It is conceded all around, of course, that appellants have shown a prima facie case of discrimination. Wyoming’s 89% maximum deviation greatly exceeds our “under 10%” threshold; indeed, so great is the inequality in this plan that even its 16% average deviation from ideal district size exceeds the threshold we have set for maximum deviations. On the other hand, one might reasonably concede that the State has met the second and third steps. Wyoming’s longstanding policy of using counties as the basic units of representation is a rational one, found by the District Court to be untainted by arbitrariness or discrimination. It appears as well that the deviations at issue could not be reduced (at least not without substantially increasing the size of the House of Representatives) consistently with Wyoming’s goals of using county lines and assuring each county at least one representative. It cannot plausibly be argued, however, that Wyoming’s plan passes the fourth test — that its deviations, even if justified by state policy, be within the constitutionally tolerable range of size.
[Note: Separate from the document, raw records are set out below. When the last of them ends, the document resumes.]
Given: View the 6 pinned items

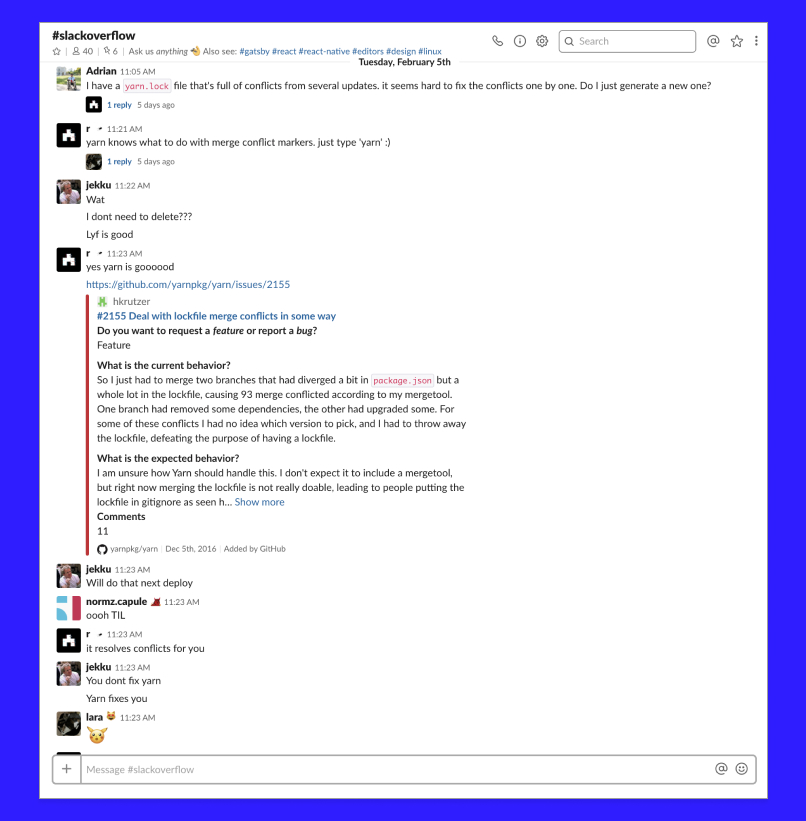Looking at the screenshot, I should pos(111,51).
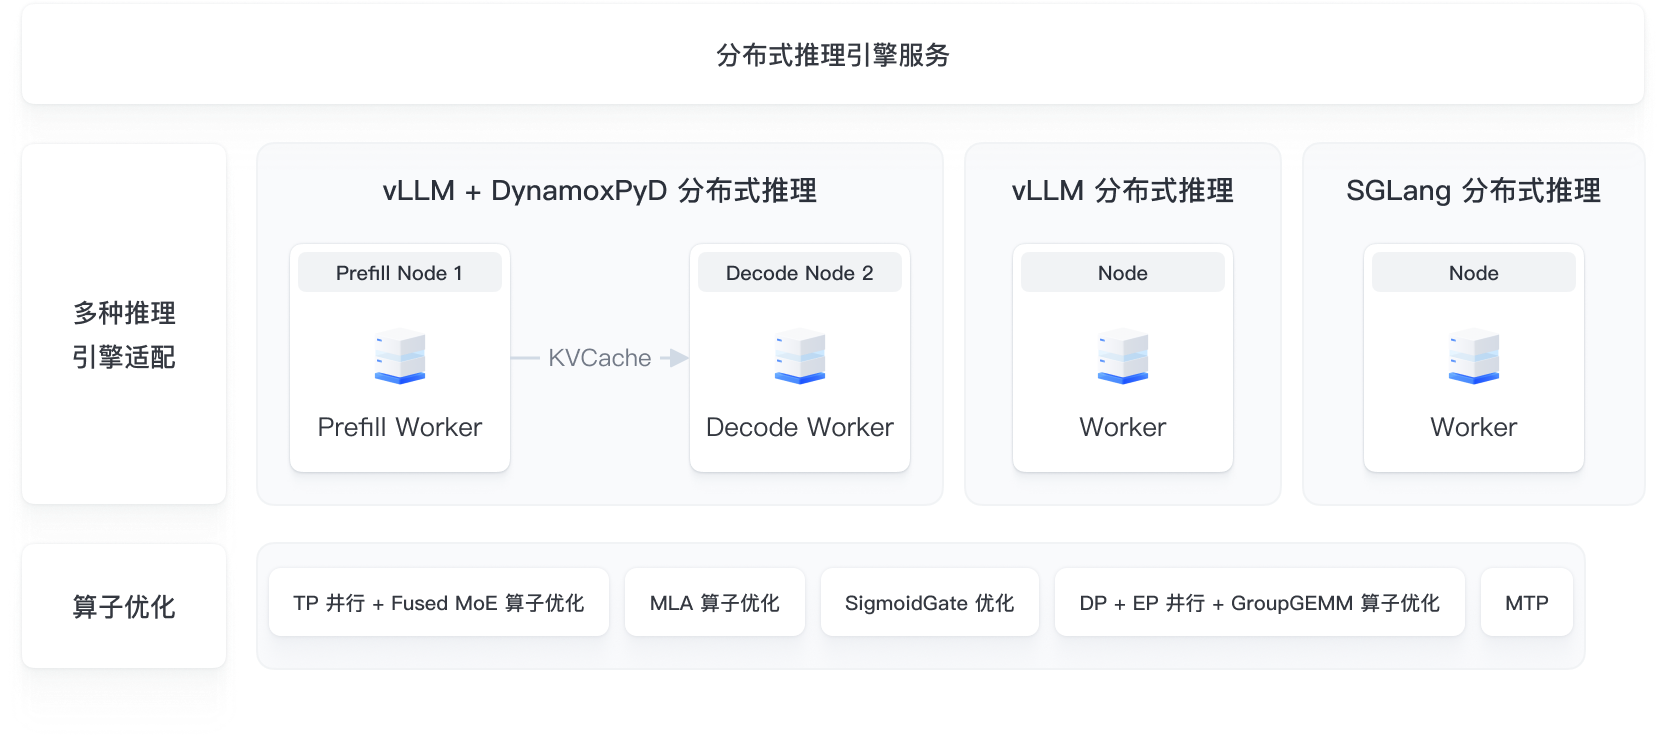Select the Prefill Node 1 header
Screen dimensions: 1666x746
(x=400, y=273)
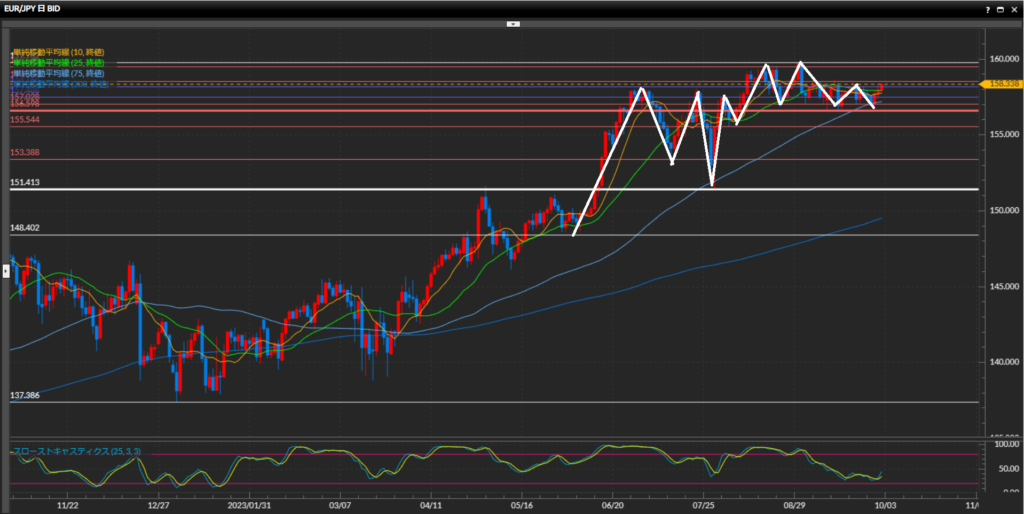
Task: Expand the top toolbar drop-down arrow
Action: [x=512, y=22]
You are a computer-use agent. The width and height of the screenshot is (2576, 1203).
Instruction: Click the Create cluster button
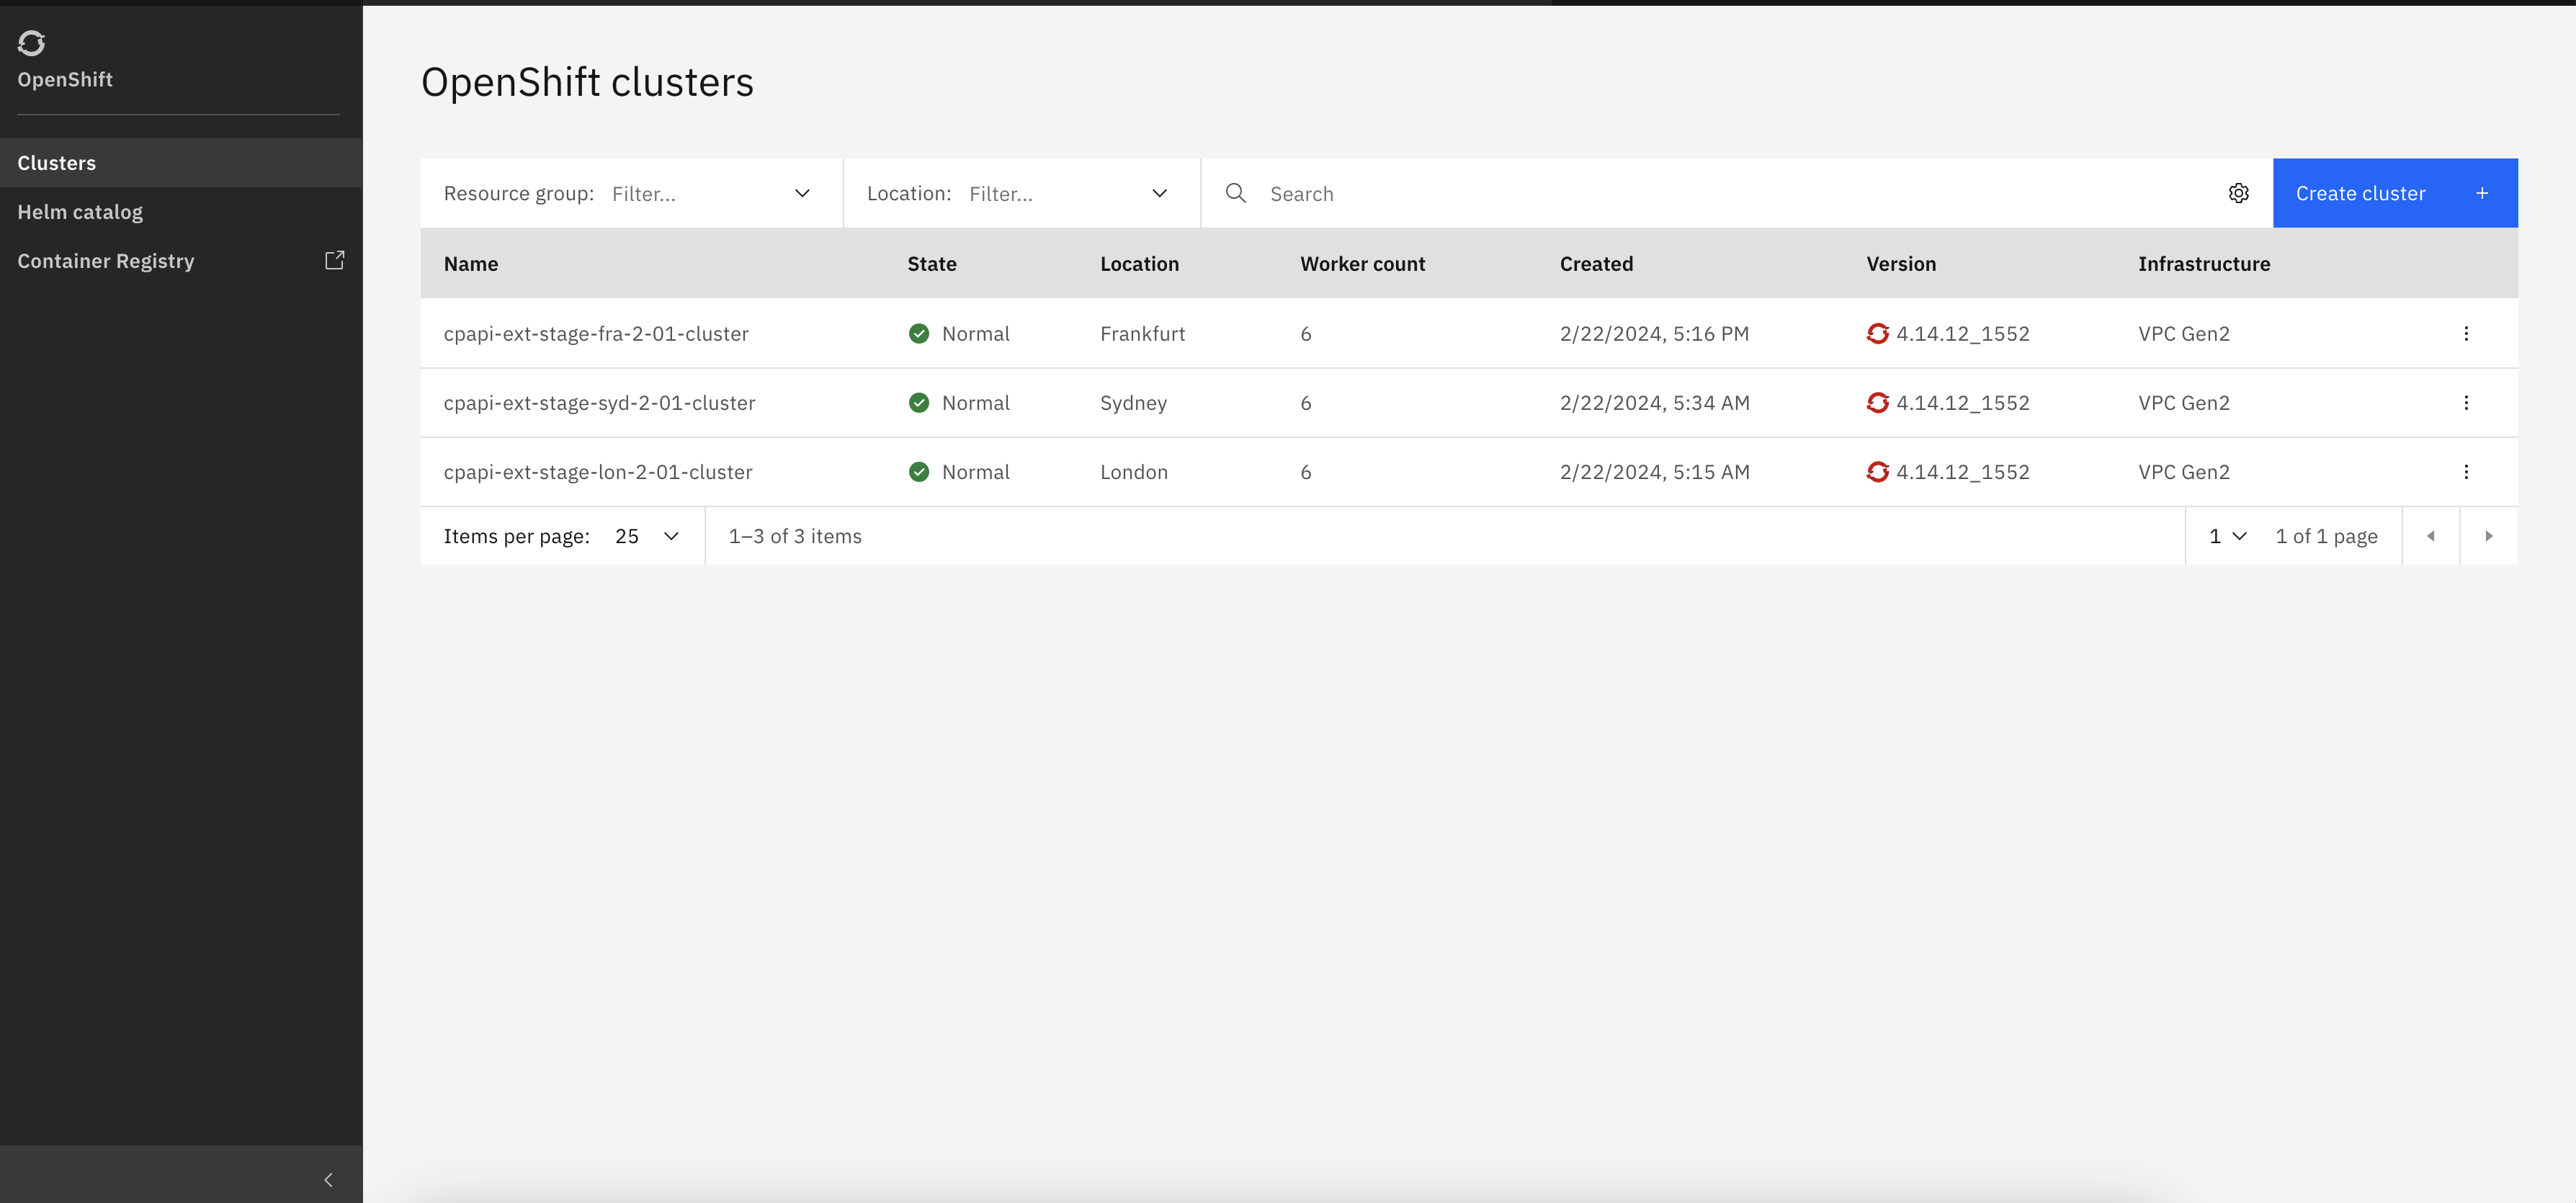tap(2394, 193)
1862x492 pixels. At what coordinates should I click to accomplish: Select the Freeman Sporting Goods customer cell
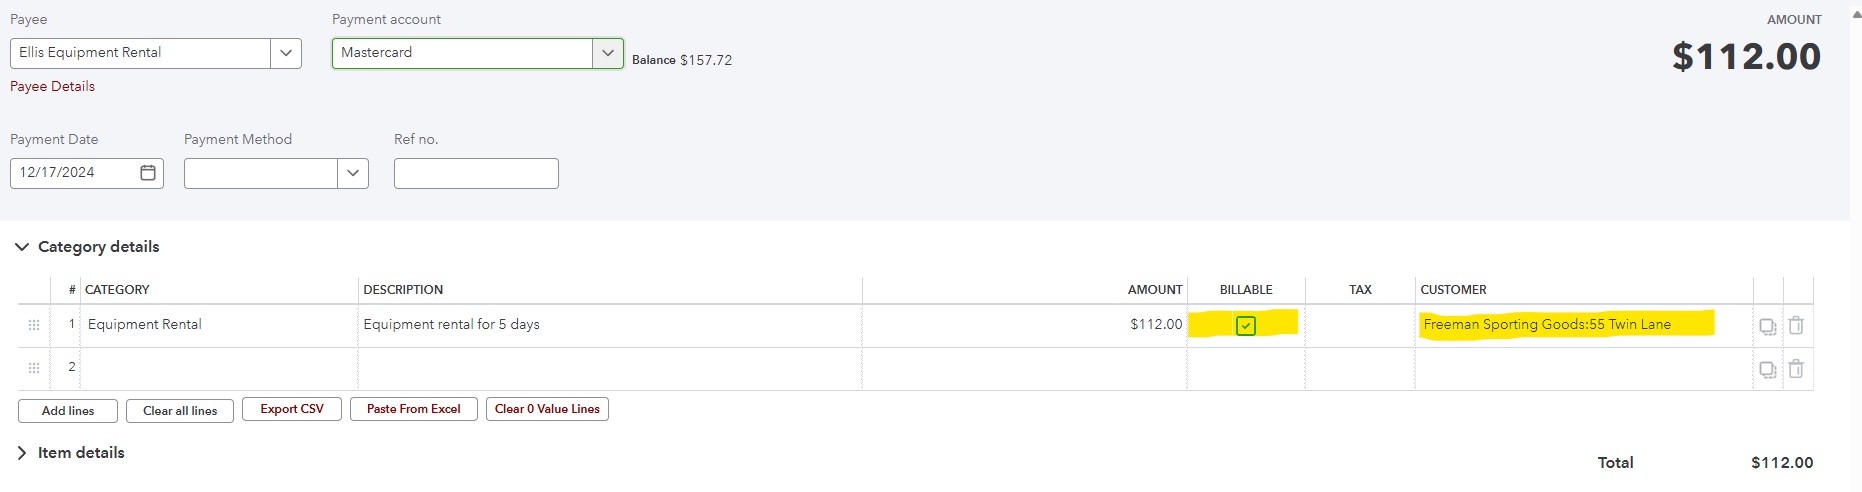point(1584,325)
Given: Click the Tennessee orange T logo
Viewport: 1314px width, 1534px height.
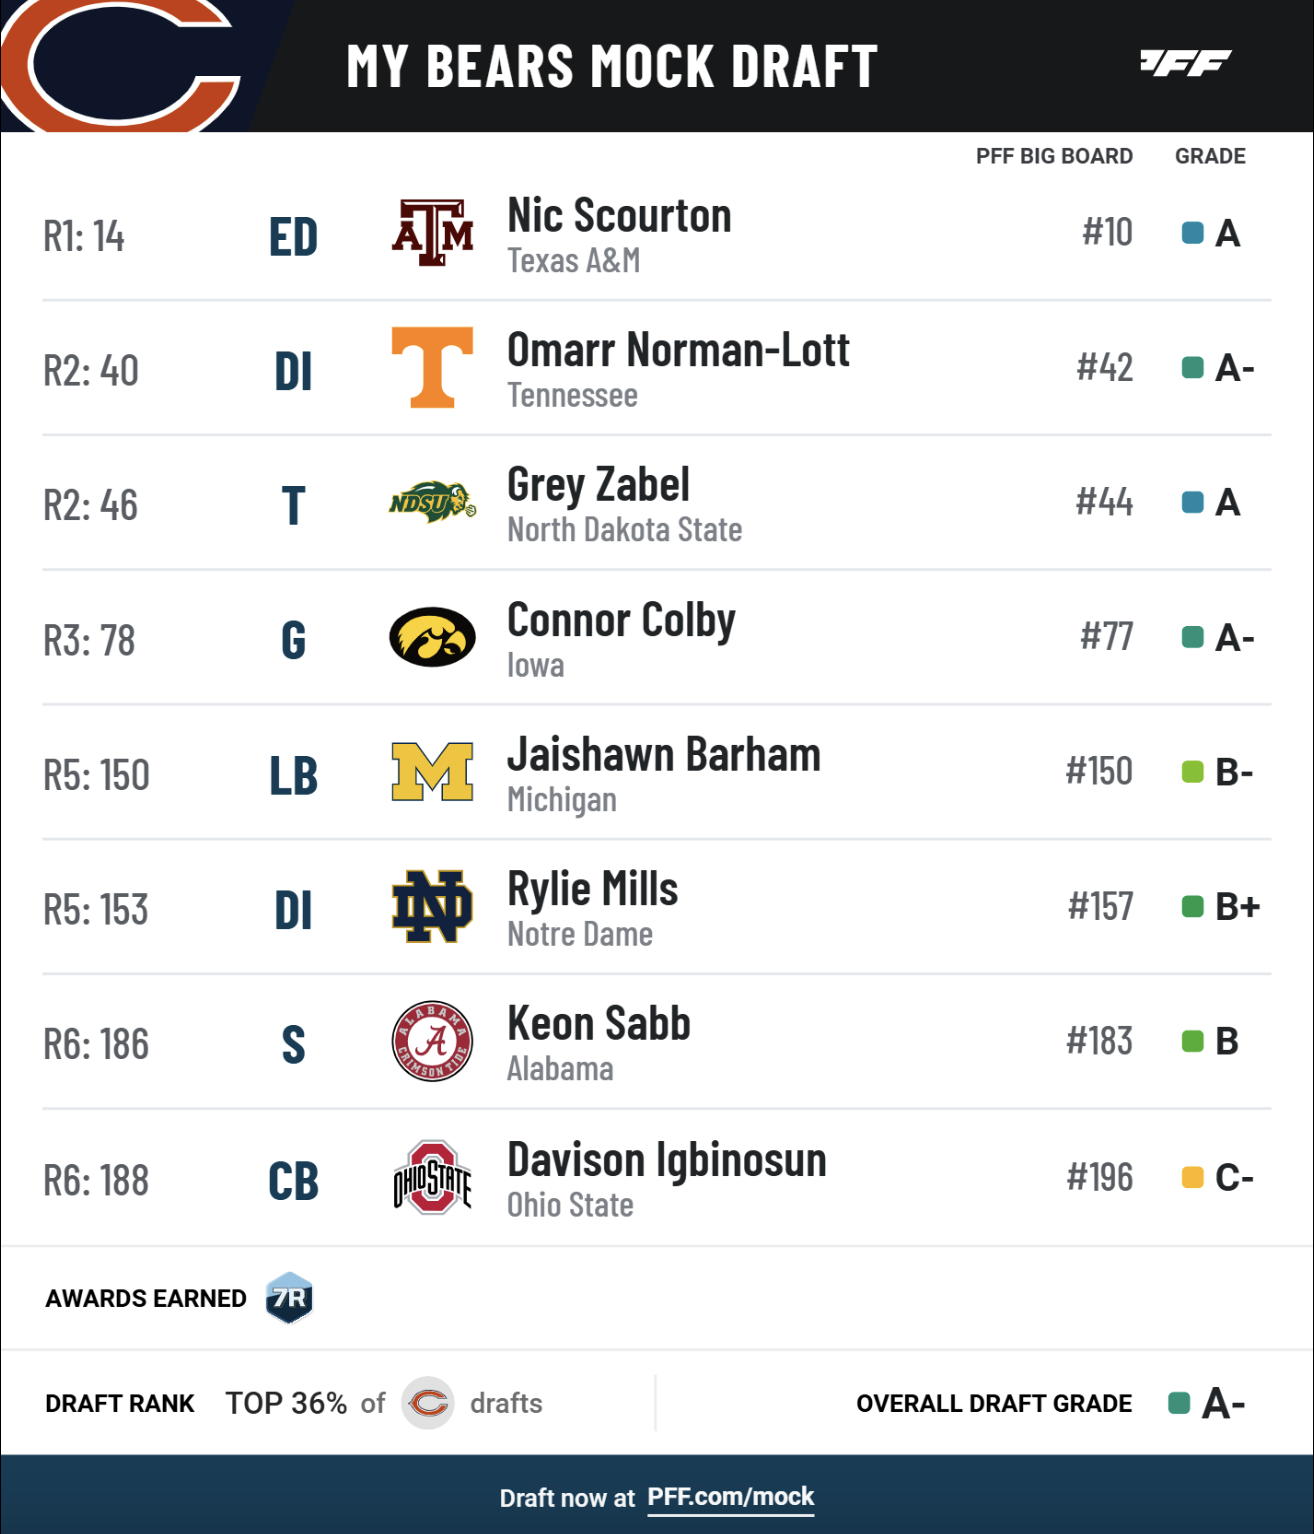Looking at the screenshot, I should click(432, 368).
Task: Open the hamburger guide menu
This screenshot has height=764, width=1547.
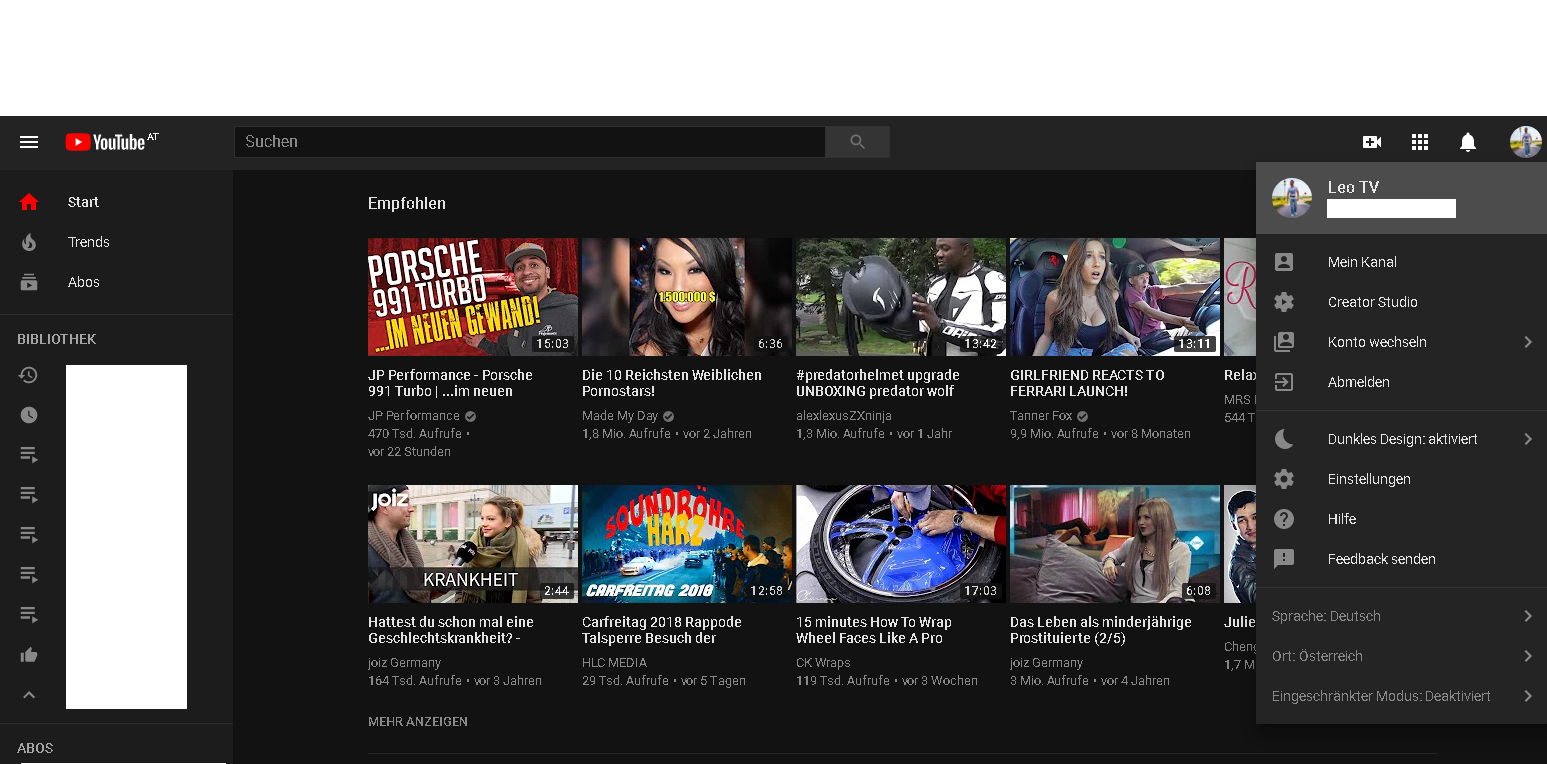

We have warned that although maintenance of county or other political boundaries can justify small deviations, it cannot be allowed to negate the fundamental principle of one person, one vote. E. g., Connor, supra, at 419. Likewise, we have recognized that it may not always be feasible, within constitutional constraints, to guarantee each county or subdivision a representative of its own. “Carried too far, a scheme of giving at least one seat in one house to each political subdivision (for example, to each county) could easily result, in many States, in a total subversion of the equal-*854population principle in that legislative body.” Reynolds, 377 U. S., at 581 (footnote omitted); see Mahan, supra, at 349, n. 11 (Brennan, J., concurring in part and dissenting in part). And we have unambiguously rejected reliance on the very factor the State urges as the reason for its plan, stating that sparseness of population, far from excusing deviations from equality, actually increases the need for equality among districts:
“[Sjparse population is not a legitimate basis for a departure from the goal of equality. A State with a sparse population may face problems different from those faced by one with a concentrated population, but that, without more, does not permit a substantial deviation from the average. Indeed, in a State with a small population, each individual vote may be more important to the result of an election than in a highly populated State. Thus, particular emphasis should be placed on establishing districts with as exact population equality as possible.” Chapman v. Meier, 420 U. S. 1, 24-25 (1975) (emphasis added).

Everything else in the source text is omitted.